I recently had the dubious honor of being the only female passenger in the first class cabin of a crowded jet. As the plane landed and taxied toward the terminal I, like all the men around me, quickly gathered my belongings and stood in the aisle. Apparently the ground crew was having difficulty opening the door, and after about ten minutes of listening to mechanical parts grind back and forth, one man, standing inches behind me blurted out, “Oh, it’s probably some stupid woman who can’t figure out how to open the door!” The other men chuckled, and I smiled like one of the boys, feeling strangely invisible and deeply humiliated by the entire circumstance. Yet, I couldn’t help but wonder if individuals would be as inclined to vent racist rather than sexist attitudes? Would they be as inclined to admit they thought Asian or African-Ameicans inept, particularly if one were present?
Covert (and perhaps unintentional) sexism is often as invisible to the perpetrators as it is to the victims. For example, I know of a successful Christian bookstore that sells buttons with “funny” slogans on them such as: “I’d quit school but I need the rest” or “I’m a male chauvinist pig.” The first slogan is, perhaps, humorous; the second, in my opinion, is another example of our wide and blind practice of demeaning women. Would that bookstore sell buttons that read “I’m a racist” or “I’m anti-Semitic”? What’s the difference? If racism (the erroneous belief that one race is superior to another, and the exercise of power of one race over another) is a sin, so is sexism. I might even dare to argue that sexism (the erroneous belief that one sex is superior to the other, and the exercise of power of one sex over another) is a particularly heinous sin, when one considers that women are almost always an oppressed people within every oppressed people.
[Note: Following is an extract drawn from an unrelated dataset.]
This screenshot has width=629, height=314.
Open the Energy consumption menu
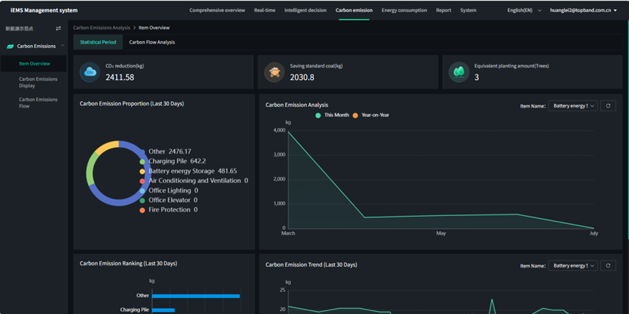(404, 11)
I am frequently reminded of the many parallels that exist among disadvantaged peoples. Recall the rhetoric some used to support slavery in the U.S.: some argued from Scripture (persons of color descended from Ham, the wicked son of Noah [Martin Marty, Pilgrims in Their Own Land, Boston: Little, Brown & Co., 1984, p. 242]); some argued on the basis of anatomy (African-Americans have smaller brains [ibid., p. 256]). Who has not heard similar rhetoric with regard to women? I remember listening to a highly respected Evangelical psychologist tell a radio audience that women have brains which are lateralized to the left, and hence are best suited for non-analytic, non-leadership, social service, and domestic roles. And, of course, one camp of scholarship points to Eve, her failings, and the subsequent (and just) subjugation of her gender.
It seems to me that one of the problems of injustice is that it casts a dense, seemingly impenetrable shadow over the face of God. In an account of Southern slaves in the U.S. we observe the following logic:
“Massa, may I ask you something?”
‘Ask what you please?”
“Can you splain how it happened in fust place, that the white folks got the start of black folks, so as to make dem slaves and do all de work?”
“Uncle Pete, it’s no use talking, It’s fo’ordained. The Bible tells you that the Lord fo’ordained the blacks to work, and the white man to boss”
“Dat’s so Dat’s so. But if dat’s so, then God’s no fair man!” [ibid., p. 242)
I am compelled to ask whether the secular feminist movement is a result of women asking whether “God is a fair man”?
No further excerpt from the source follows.